START Supplied material
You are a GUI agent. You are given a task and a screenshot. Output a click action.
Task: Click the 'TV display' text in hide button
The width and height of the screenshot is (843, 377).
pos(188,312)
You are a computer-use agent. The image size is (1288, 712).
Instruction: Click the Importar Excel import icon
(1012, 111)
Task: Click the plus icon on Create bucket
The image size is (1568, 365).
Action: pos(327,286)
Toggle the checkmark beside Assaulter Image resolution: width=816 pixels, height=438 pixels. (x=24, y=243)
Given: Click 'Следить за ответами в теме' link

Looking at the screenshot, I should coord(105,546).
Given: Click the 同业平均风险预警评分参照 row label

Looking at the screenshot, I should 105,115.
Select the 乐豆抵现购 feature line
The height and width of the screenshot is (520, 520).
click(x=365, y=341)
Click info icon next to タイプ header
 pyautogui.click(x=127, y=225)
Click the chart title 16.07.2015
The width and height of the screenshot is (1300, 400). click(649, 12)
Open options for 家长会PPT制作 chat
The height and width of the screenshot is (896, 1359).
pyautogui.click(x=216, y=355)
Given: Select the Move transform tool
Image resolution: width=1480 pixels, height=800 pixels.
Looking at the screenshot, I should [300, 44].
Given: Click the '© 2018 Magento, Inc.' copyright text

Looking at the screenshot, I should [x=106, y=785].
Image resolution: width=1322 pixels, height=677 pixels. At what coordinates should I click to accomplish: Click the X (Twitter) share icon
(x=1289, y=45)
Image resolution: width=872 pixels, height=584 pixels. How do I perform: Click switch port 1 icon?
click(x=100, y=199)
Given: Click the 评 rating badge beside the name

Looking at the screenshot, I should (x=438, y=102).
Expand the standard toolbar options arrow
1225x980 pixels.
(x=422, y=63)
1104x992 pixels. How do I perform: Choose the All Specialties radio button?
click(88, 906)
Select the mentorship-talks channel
END Supplied material
Exercise directions:
Pick from the records each line that contains the word "Select" and show it.

Result:
Select the 乐豆抵现购 feature line
Given: Select the Move transform tool
Select the mentorship-talks channel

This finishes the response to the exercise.